> GOAL OF THE EXERCISE
Find every line in the records below that contains the word "price" and copy each of those lines.

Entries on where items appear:
[start]
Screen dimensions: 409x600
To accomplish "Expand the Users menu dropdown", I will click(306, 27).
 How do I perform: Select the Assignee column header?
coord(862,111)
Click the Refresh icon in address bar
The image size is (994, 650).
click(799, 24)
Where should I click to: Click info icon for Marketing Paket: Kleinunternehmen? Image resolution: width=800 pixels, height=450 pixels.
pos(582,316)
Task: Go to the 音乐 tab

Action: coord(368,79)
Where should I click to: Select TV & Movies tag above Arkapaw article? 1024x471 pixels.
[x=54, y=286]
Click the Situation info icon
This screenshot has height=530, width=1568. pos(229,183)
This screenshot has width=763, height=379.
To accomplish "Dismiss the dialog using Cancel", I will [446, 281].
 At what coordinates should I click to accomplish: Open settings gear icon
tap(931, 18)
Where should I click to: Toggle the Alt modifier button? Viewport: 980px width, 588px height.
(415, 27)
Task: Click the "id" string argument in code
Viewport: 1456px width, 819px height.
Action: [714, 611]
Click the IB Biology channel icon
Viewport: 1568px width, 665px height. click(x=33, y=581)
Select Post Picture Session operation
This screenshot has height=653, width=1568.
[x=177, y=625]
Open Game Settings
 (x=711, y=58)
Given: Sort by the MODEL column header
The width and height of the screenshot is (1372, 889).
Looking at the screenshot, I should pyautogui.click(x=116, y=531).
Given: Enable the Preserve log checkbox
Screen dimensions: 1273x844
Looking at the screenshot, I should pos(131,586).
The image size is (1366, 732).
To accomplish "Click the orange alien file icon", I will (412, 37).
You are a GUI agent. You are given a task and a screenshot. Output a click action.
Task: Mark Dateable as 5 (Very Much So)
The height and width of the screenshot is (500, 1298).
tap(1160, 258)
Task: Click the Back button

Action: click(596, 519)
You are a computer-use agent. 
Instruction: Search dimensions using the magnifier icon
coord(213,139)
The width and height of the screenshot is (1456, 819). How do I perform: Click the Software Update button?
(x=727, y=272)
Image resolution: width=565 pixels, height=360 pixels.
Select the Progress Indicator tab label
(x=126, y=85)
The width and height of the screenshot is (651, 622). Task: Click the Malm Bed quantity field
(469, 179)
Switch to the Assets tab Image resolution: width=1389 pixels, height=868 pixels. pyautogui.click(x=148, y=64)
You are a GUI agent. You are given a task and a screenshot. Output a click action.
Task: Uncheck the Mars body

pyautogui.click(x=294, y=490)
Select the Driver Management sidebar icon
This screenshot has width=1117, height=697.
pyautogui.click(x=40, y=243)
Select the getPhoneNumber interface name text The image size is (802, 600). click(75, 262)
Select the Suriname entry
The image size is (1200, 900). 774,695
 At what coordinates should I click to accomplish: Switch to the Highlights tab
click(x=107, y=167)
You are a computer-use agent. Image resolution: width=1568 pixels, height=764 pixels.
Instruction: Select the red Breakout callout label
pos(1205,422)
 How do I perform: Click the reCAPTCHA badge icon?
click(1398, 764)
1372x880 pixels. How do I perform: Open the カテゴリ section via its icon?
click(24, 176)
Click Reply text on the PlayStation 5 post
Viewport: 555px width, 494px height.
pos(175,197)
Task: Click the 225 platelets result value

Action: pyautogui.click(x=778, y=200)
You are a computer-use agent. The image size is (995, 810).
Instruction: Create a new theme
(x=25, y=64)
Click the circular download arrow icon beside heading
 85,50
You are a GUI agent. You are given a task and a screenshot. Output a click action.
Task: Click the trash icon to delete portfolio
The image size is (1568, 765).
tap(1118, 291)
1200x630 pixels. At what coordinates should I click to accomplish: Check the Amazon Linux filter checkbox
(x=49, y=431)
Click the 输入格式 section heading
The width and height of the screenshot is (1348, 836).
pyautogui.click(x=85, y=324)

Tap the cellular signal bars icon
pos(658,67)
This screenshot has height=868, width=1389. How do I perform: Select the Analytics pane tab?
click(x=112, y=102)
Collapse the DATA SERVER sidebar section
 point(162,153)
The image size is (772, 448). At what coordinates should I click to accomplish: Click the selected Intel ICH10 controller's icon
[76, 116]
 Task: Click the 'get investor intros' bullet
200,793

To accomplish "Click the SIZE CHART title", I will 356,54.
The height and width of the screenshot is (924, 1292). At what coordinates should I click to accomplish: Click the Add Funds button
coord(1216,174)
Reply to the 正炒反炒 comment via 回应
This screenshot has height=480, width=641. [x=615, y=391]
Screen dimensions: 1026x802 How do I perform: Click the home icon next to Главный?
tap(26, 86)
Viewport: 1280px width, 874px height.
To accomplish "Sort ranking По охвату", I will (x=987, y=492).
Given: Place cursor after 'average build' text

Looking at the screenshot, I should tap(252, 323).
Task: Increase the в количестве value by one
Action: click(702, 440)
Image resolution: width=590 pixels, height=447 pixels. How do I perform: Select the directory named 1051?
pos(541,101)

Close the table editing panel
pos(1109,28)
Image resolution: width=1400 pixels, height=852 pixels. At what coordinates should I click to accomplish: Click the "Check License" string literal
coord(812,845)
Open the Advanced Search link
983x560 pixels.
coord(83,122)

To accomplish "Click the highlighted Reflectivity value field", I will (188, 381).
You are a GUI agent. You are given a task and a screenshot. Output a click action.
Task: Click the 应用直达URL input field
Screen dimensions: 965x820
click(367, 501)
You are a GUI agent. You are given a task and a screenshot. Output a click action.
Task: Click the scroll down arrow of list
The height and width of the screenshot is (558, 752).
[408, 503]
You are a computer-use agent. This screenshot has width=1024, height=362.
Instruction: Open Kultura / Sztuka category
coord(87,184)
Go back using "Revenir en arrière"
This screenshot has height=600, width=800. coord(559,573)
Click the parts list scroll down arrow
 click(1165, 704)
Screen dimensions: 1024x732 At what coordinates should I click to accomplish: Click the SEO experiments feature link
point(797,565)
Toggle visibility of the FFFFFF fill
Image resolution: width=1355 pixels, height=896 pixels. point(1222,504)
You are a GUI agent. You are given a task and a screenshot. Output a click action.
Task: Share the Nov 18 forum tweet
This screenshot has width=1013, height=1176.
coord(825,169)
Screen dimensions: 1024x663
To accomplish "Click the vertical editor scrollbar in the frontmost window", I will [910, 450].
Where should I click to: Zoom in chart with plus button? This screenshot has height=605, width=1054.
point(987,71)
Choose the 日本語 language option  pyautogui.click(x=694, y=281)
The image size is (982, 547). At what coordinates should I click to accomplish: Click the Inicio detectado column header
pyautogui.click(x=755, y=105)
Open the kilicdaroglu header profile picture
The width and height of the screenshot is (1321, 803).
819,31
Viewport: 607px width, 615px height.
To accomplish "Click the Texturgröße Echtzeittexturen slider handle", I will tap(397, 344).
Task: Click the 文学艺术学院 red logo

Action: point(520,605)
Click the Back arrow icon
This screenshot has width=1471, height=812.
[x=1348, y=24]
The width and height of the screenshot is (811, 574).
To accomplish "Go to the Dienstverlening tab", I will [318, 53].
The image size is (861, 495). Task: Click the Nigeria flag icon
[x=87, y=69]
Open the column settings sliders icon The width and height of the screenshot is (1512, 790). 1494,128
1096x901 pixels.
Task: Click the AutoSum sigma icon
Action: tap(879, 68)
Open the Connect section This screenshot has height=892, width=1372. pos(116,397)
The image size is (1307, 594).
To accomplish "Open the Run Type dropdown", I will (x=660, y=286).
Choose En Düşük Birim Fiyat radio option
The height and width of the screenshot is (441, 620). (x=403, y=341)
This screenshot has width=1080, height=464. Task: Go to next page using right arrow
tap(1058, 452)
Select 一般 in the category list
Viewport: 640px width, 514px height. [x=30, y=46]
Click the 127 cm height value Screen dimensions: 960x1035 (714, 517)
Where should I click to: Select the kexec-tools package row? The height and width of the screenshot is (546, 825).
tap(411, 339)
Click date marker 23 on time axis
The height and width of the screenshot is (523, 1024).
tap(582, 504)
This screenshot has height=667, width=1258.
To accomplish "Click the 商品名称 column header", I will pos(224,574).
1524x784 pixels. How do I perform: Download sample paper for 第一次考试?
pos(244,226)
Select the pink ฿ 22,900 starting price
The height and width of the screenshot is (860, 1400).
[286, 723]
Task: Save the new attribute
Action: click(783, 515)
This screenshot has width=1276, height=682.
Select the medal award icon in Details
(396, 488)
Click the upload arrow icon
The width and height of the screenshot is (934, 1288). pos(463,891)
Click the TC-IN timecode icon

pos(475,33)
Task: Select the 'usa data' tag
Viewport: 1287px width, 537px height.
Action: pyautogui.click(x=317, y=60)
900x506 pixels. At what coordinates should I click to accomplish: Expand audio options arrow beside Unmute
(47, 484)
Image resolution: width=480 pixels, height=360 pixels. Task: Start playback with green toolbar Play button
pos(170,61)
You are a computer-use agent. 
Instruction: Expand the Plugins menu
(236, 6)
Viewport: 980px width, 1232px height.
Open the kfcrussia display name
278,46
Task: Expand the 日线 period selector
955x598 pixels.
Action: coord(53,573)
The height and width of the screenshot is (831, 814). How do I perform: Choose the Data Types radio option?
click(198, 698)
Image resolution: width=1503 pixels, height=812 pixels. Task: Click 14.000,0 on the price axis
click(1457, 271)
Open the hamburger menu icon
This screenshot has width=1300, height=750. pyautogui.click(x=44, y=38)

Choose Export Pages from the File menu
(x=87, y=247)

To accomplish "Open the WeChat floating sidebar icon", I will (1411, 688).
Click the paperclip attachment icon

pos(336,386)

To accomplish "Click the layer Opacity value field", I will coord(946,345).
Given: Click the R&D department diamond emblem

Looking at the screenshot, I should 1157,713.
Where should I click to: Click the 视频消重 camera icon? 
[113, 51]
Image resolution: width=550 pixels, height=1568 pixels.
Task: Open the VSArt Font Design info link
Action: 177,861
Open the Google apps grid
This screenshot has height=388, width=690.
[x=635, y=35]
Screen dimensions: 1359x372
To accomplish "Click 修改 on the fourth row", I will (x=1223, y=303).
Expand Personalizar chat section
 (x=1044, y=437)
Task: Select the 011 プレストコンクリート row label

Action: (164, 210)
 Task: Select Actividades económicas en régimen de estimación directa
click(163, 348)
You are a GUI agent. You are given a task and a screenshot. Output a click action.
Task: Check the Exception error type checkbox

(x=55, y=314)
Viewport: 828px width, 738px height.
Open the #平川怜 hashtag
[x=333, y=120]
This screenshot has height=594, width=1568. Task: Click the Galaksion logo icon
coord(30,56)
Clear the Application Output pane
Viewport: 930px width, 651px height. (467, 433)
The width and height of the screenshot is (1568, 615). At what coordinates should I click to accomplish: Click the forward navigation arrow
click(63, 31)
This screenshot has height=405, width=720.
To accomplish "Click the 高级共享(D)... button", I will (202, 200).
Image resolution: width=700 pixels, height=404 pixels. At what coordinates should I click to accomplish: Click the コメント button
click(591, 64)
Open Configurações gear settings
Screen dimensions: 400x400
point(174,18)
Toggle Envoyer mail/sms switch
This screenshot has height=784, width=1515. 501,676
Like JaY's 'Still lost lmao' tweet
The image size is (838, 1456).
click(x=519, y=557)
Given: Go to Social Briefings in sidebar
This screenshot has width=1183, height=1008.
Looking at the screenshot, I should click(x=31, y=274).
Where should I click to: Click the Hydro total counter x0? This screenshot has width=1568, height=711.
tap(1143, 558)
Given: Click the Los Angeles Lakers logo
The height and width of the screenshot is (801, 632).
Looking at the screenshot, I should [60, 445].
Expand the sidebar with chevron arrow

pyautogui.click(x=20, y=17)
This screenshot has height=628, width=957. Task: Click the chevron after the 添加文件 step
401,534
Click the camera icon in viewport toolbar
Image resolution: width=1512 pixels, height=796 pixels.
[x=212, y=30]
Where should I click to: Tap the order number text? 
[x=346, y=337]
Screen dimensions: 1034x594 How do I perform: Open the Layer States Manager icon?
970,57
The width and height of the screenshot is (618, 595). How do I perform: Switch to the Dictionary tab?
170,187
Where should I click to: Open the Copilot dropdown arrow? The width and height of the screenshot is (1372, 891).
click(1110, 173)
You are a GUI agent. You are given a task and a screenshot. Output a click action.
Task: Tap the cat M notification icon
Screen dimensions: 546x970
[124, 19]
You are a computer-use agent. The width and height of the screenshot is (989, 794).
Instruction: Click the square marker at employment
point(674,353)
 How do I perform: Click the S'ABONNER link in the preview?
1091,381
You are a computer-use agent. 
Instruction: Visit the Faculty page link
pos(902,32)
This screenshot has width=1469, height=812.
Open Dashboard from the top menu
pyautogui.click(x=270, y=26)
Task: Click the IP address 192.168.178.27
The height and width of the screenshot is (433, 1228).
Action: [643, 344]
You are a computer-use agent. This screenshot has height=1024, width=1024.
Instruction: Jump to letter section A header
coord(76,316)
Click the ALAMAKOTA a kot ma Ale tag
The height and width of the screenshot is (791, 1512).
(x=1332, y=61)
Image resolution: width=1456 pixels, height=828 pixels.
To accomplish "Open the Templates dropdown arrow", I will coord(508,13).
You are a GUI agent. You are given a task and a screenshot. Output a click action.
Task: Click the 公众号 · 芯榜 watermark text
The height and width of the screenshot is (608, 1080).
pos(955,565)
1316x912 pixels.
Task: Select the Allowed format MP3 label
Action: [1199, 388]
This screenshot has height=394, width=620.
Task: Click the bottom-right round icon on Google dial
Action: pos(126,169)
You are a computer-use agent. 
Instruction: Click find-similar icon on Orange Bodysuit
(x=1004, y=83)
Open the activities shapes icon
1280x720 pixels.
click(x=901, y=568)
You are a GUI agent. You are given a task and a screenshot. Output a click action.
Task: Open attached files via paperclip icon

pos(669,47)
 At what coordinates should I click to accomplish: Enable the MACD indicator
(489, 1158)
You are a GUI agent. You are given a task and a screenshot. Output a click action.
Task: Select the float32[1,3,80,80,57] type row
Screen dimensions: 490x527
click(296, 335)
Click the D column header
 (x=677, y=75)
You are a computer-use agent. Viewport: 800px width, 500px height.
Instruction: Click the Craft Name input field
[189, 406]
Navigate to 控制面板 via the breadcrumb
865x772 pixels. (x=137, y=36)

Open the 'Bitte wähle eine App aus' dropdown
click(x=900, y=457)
[end]
> COMPLETE RESPONSE
Select the pink ฿ 22,900 starting price
Image resolution: width=1503 pixels, height=812 pixels. Task: Click 14.000,0 on the price axis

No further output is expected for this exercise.